• _What the task asks_
Render the data below as a Markdown table with two columns, "No." and "Line", giving each nonblank line its own numbered row and leaving out blank lines.

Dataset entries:
=====
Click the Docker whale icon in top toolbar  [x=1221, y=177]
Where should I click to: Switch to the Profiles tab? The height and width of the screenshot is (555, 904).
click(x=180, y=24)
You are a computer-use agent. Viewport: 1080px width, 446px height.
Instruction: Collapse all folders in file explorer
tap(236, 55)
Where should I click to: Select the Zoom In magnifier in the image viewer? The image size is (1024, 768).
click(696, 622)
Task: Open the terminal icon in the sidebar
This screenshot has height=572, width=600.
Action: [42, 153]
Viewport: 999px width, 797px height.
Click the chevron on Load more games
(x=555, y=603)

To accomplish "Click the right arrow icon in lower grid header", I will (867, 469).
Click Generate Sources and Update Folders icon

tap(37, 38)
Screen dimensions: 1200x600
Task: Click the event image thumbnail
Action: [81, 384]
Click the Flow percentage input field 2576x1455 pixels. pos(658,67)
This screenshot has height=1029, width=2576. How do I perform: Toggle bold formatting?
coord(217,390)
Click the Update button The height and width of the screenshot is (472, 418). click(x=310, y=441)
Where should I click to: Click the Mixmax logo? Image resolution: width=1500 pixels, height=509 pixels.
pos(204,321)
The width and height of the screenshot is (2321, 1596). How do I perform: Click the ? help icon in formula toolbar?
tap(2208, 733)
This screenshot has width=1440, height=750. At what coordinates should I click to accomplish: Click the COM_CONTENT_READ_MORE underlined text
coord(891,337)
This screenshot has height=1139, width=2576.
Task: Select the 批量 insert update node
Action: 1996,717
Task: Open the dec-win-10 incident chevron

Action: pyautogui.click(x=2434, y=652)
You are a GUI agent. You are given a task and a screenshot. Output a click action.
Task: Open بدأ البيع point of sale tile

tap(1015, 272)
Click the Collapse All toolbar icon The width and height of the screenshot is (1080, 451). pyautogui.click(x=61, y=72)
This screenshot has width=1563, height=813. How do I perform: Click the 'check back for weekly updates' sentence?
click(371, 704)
=====
• _In response_
| No. | Line |
|---|---|
| 1 | Click the Docker whale icon in top toolbar  [x=1221, y=177] |
| 2 | Where should I click to: Switch to the Profiles tab? The height and width of the screenshot is (555, 904). |
| 3 | click(x=180, y=24) |
| 4 | You are a computer-use agent. Viewport: 1080px width, 446px height. |
| 5 | Instruction: Collapse all folders in file explorer |
| 6 | tap(236, 55) |
| 7 | Where should I click to: Select the Zoom In magnifier in the image viewer? The image size is (1024, 768). |
| 8 | click(696, 622) |
| 9 | Task: Open the terminal icon in the sidebar |
| 10 | This screenshot has height=572, width=600. |
| 11 | Action: [42, 153] |
| 12 | Viewport: 999px width, 797px height. |
| 13 | Click the chevron on Load more games |
| 14 | (x=555, y=603) |
| 15 | To accomplish "Click the right arrow icon in lower grid header", I will (867, 469). |
| 16 | Click Generate Sources and Update Folders icon |
| 17 | tap(37, 38) |
| 18 | Screen dimensions: 1200x600 |
| 19 | Task: Click the event image thumbnail |
| 20 | Action: [81, 384] |
| 21 | Click the Flow percentage input field 2576x1455 pixels. pos(658,67) |
| 22 | This screenshot has height=1029, width=2576. How do I perform: Toggle bold formatting? |
| 23 | coord(217,390) |
| 24 | Click the Update button The height and width of the screenshot is (472, 418). click(x=310, y=441) |
| 25 | Where should I click to: Click the Mixmax logo? Image resolution: width=1500 pixels, height=509 pixels. |
| 26 | pos(204,321) |
| 27 | The width and height of the screenshot is (2321, 1596). How do I perform: Click the ? help icon in formula toolbar? |
| 28 | tap(2208, 733) |
| 29 | This screenshot has width=1440, height=750. At what coordinates should I click to accomplish: Click the COM_CONTENT_READ_MORE underlined text |
| 30 | coord(891,337) |
| 31 | This screenshot has height=1139, width=2576. |
| 32 | Task: Select the 批量 insert update node |
| 33 | Action: 1996,717 |
| 34 | Task: Open the dec-win-10 incident chevron |
| 35 | Action: pyautogui.click(x=2434, y=652) |
| 36 | You are a GUI agent. You are given a task and a screenshot. Output a click action. |
| 37 | Task: Open بدأ البيع point of sale tile |
| 38 | tap(1015, 272) |
| 39 | Click the Collapse All toolbar icon The width and height of the screenshot is (1080, 451). pyautogui.click(x=61, y=72) |
| 40 | This screenshot has width=1563, height=813. How do I perform: Click the 'check back for weekly updates' sentence? |
| 41 | click(371, 704) |